Bike Lanes as Status Symbol

The Museum of Islamic Art. Photo by Josh Cohen.

In July, Pacific Standard Magazine published my article “A Bike Ride Through Qatar.” It is part first-person narrative about my experience riding with the ex-patriot cycling club Qatar Chain Reaction, part reporting on the country’s efforts to build a world-class bike infrastructure network in Doha and other cities, and part attempt to place those bike infrastructure plans into the context of Qatar as wealthy, ambitious Gulf state. I’m proud of how it came out and you should definitely go read it.

One angle of the story I wish I had space to dig deeper into is Qatar’s motivations for building great bike infrastructure. The party line is that they recognize that their car-only transportation system is wholly unsustainable and bike infrastructure fits into their medium-term Vision 2030 master plan for the country’s economic, social, human, and environmental development. And though that very well may be true, it seems unlikely that it is the whole story.

As a young and extremely wealthy nation, Qatar holds itself in very high regard and spends a lot of money cultivating an image to match. The Museum of Islamic Art was designed by famed starchitect I.M. Pei, who was brought out of retirement to design the gorgeous building. Education City–home of the Doha’s eight western university campuses–is similarly an homage to the world’s most famous architects with buildings designed by Rem Koolhaas, Arata Isozaki, Legoretta+Legoretta and others. Doha has a highly-advanced research hospital, gleaming skyscrapers, beautiful parks, and hosts international sporting events. In other words they have created, built, and procured or are in the process of creating, building, or procuring all the edifices of a great, international metropolis.

Which begs the question, are bike lanes now considered de rigueur for great cities? Or perhaps more to the point, are bike lanes now a status symbol for cities to boast about the same way they might point to their great institutions of art, culture, and civics? Given the rate cities such as New York, Chicago, London, Munich, and many others have been building bike infrastructure (and increasingly building out really nice infrastructure rather than just slapping paint on the street and calling it a day), I wouldn’t be surprised if bike lanes are seen as a status symbol by Qatar and other governments around the world. When Chicago Mayor Rahm Emanuel announced he was going to make his city the best cycling city in the US he did so in part because he wanted to attract hip, young, entrepreneurs from places like Seattle and Portland.

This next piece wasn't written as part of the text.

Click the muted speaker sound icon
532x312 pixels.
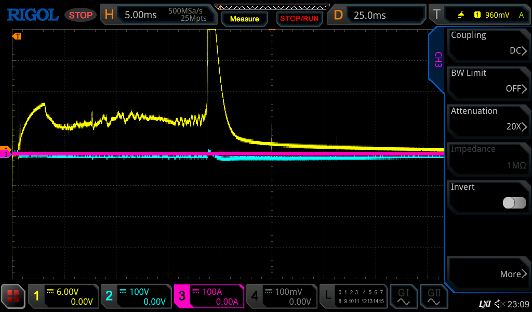point(500,304)
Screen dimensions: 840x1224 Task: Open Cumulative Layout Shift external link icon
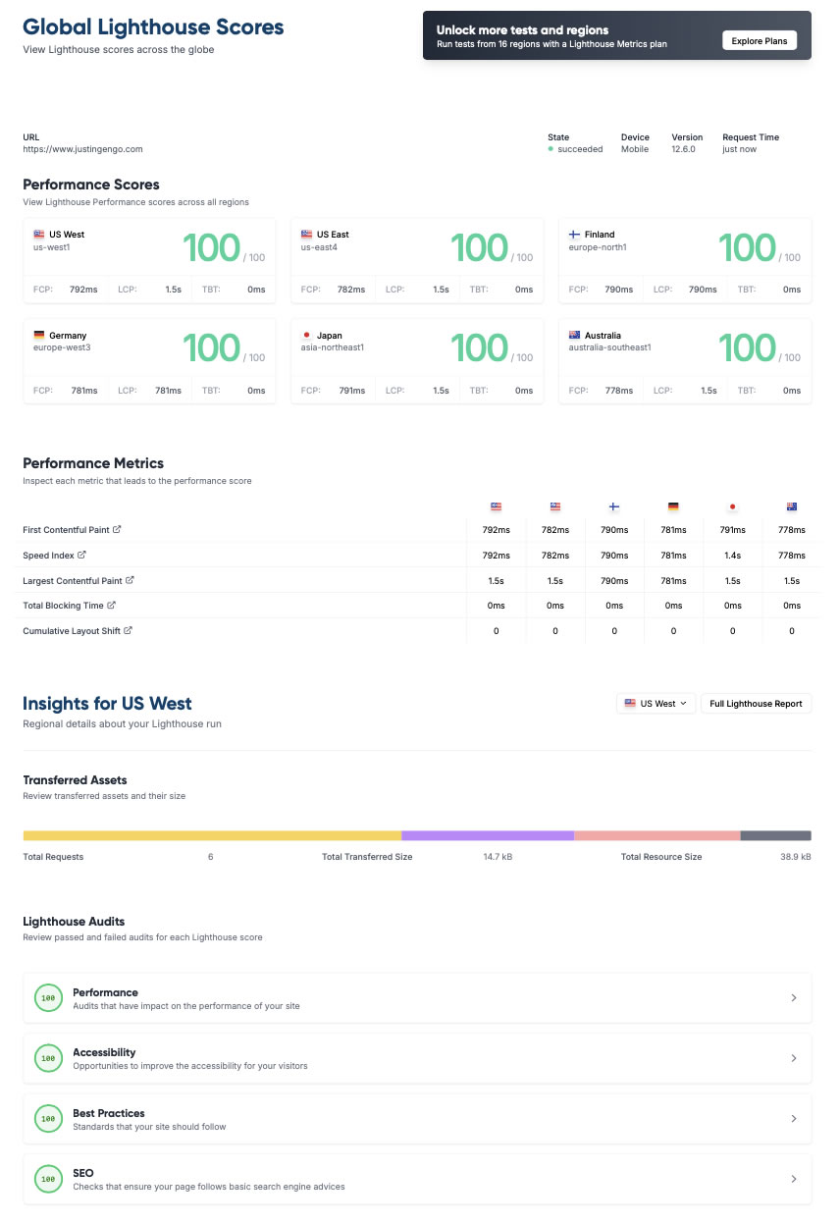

As I wrote in the Pacific Standard article, there is strong evidence that the “if you build it they will come” approach to bike infrastructure works. You need safe infrastructure to encourage people to ride (as city planner Brent Toderian cleverly said on Twitter about building bike lanes, “it’s hard to justify a bridge by the number of people swimming across a river.”). Nonetheless, it’s a bit difficult to imagine cycling really catching on in a country with 100+ degree temperatures half the year and 73 and 69 percent obesity rates among Qatari women and men respectively. (Though that too might be a chicken and egg scenario where obesity rates can be attributed in part to current infrastructure that discourages biking and walking). Given that, it’s unclear whether Qatar cares if people actually use the bike lanes they’re building or if they just want to be able to point to the fact that they built them.

Ultimately, the underlying reasons don’t really matter. Whether cities like Doha, Chicago, Paris, and the like are building bike lanes because they truly believe in the value of bikes-as-transportation or because bike lanes are seen as chic urban accessories du jour that every city must have, the fact is bike infrastructure is getting built. In turn that means bicycling will be safer and more accessible to a broader range of users, which means more people will be riding, which means healthier and happier people and environments. And that’s pretty great.